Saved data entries
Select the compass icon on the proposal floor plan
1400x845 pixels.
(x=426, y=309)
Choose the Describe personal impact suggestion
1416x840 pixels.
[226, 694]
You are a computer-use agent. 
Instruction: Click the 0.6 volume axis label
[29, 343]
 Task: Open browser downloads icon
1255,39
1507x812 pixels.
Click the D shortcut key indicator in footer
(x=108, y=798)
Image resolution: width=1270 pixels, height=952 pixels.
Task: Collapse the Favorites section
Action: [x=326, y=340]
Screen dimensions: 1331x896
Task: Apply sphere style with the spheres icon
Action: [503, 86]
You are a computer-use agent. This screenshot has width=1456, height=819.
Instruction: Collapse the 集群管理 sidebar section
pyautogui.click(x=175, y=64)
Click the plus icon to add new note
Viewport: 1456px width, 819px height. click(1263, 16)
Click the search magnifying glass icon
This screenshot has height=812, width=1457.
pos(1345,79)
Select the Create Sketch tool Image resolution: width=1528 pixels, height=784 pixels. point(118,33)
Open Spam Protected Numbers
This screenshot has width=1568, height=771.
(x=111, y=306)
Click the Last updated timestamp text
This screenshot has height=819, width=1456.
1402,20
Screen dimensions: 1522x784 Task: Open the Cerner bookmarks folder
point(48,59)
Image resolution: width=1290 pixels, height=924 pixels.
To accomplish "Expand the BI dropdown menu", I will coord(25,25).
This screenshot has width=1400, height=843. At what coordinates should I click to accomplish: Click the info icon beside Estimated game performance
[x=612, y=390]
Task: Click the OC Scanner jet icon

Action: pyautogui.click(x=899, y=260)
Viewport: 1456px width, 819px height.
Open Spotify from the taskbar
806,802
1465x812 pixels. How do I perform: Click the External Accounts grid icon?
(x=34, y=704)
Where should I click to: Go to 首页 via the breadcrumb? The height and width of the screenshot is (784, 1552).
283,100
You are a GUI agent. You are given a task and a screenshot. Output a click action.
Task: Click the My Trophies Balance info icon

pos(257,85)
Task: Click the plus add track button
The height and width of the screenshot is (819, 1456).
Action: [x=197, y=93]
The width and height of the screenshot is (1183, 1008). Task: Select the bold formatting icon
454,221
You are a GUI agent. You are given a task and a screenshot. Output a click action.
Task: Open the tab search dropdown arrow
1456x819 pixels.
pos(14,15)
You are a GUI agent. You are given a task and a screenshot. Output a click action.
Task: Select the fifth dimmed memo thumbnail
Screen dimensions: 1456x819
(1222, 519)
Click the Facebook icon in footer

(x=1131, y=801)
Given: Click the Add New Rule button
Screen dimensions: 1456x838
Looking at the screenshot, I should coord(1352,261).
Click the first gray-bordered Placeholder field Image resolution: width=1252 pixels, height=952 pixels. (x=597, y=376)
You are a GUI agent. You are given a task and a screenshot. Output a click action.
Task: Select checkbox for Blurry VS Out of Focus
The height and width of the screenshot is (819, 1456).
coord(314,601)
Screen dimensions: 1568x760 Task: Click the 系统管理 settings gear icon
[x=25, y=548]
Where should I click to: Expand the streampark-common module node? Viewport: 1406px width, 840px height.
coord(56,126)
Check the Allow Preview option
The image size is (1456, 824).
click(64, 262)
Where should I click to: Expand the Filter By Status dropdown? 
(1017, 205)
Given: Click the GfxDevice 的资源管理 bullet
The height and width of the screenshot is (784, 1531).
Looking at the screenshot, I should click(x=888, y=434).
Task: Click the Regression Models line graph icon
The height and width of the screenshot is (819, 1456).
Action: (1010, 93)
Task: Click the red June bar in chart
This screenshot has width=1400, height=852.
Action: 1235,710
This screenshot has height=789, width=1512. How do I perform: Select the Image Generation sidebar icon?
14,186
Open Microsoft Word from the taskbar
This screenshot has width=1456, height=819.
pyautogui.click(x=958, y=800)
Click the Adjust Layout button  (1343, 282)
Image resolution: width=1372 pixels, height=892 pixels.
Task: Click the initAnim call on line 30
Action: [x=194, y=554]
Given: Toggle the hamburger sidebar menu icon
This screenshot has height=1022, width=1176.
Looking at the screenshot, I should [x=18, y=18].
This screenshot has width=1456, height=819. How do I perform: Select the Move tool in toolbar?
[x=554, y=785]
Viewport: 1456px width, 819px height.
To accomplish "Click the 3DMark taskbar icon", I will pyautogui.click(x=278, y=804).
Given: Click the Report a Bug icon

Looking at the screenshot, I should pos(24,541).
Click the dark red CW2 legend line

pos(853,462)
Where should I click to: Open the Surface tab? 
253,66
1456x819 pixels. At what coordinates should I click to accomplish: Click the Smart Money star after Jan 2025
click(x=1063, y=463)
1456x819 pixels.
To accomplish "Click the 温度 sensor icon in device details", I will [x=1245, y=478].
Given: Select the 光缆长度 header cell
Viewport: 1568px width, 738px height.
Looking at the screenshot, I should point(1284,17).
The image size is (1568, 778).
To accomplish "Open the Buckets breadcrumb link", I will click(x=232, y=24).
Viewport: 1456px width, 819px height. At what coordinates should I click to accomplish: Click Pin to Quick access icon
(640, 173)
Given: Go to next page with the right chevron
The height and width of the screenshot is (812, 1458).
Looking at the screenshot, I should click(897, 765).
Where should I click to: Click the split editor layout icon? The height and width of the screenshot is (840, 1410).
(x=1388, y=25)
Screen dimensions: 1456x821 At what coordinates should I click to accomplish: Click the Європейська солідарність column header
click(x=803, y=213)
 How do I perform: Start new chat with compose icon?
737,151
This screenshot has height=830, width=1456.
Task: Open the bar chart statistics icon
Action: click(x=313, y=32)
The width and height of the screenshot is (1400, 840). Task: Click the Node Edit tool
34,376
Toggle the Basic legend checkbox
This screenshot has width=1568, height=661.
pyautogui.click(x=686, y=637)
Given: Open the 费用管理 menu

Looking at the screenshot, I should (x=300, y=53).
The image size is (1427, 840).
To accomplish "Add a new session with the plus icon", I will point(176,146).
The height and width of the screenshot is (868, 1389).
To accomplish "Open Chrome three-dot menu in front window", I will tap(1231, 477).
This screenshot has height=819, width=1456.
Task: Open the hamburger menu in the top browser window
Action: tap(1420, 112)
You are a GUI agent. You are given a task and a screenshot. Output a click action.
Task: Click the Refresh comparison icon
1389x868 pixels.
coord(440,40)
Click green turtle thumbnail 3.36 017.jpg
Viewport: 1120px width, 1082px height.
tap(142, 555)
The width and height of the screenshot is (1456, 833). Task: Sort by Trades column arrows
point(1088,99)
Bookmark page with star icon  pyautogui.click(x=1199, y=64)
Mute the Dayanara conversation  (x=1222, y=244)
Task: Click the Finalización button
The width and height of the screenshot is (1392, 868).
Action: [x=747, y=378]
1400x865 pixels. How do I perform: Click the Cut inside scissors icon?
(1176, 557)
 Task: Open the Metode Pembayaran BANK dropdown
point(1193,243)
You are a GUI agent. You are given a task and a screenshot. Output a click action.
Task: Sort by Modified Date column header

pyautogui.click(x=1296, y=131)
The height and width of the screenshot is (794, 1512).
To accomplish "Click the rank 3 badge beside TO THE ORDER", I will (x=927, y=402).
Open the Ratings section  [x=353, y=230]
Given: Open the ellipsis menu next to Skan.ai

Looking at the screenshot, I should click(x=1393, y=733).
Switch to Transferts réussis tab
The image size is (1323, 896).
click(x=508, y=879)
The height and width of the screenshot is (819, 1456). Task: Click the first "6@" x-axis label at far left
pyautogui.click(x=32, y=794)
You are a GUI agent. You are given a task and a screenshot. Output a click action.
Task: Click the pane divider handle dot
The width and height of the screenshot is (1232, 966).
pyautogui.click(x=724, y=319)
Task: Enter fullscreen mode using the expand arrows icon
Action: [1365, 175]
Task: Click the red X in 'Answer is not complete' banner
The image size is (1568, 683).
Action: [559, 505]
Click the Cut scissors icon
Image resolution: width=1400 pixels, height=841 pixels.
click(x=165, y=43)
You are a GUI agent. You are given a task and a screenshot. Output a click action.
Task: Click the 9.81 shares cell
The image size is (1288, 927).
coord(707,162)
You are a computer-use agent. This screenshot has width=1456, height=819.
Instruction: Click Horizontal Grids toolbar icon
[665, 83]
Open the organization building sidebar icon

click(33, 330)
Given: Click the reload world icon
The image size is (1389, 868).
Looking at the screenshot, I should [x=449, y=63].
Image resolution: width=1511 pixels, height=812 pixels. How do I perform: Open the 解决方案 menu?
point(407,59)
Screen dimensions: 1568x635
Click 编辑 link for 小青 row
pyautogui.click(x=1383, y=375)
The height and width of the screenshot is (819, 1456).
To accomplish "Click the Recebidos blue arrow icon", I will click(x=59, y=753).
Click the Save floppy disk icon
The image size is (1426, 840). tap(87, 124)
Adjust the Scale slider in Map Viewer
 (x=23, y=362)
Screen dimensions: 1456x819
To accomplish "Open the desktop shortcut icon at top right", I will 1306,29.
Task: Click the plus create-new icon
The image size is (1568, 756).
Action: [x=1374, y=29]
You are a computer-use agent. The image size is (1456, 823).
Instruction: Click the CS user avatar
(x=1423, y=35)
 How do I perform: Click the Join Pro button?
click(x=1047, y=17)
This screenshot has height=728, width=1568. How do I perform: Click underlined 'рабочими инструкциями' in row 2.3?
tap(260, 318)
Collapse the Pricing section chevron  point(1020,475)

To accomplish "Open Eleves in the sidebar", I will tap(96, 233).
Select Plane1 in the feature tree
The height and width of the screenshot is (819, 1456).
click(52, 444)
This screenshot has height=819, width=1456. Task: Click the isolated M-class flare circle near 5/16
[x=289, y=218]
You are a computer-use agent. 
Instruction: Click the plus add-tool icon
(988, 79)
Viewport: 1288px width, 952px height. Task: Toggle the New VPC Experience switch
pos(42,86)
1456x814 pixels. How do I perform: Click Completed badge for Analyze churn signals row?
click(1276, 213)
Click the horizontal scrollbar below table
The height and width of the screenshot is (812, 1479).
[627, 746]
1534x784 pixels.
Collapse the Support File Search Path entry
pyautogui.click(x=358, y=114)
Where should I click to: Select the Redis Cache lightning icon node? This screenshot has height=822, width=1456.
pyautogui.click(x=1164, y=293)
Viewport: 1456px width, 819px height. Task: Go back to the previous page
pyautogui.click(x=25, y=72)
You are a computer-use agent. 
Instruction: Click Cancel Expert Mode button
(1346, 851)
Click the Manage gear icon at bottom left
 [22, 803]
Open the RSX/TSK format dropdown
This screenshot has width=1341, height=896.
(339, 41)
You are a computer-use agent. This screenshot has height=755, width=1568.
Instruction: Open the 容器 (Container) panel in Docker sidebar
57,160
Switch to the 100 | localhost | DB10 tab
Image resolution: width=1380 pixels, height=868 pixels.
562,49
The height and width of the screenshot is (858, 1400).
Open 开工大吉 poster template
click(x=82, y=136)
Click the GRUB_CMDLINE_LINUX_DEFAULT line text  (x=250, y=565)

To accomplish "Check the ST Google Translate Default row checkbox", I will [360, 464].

→ **About this task**: Copy out only the lines running from the beginning of the data to the line with "Image resolution: width=1290", both ends included.

→ **Response to the exercise**:
Select the compass icon on the proposal floor plan
1400x845 pixels.
(x=426, y=309)
Choose the Describe personal impact suggestion
1416x840 pixels.
[226, 694]
You are a computer-use agent. 
Instruction: Click the 0.6 volume axis label
[29, 343]
 Task: Open browser downloads icon
1255,39
1507x812 pixels.
Click the D shortcut key indicator in footer
(x=108, y=798)
Image resolution: width=1270 pixels, height=952 pixels.
Task: Collapse the Favorites section
Action: [x=326, y=340]
Screen dimensions: 1331x896
Task: Apply sphere style with the spheres icon
Action: [503, 86]
You are a computer-use agent. This screenshot has width=1456, height=819.
Instruction: Collapse the 集群管理 sidebar section
pyautogui.click(x=175, y=64)
Click the plus icon to add new note
Viewport: 1456px width, 819px height. click(1263, 16)
Click the search magnifying glass icon
This screenshot has height=812, width=1457.
pos(1345,79)
Select the Create Sketch tool Image resolution: width=1528 pixels, height=784 pixels. point(118,33)
Open Spam Protected Numbers
This screenshot has width=1568, height=771.
(x=111, y=306)
Click the Last updated timestamp text
This screenshot has height=819, width=1456.
1402,20
Screen dimensions: 1522x784 Task: Open the Cerner bookmarks folder
point(48,59)
Image resolution: width=1290 pixels, height=924 pixels.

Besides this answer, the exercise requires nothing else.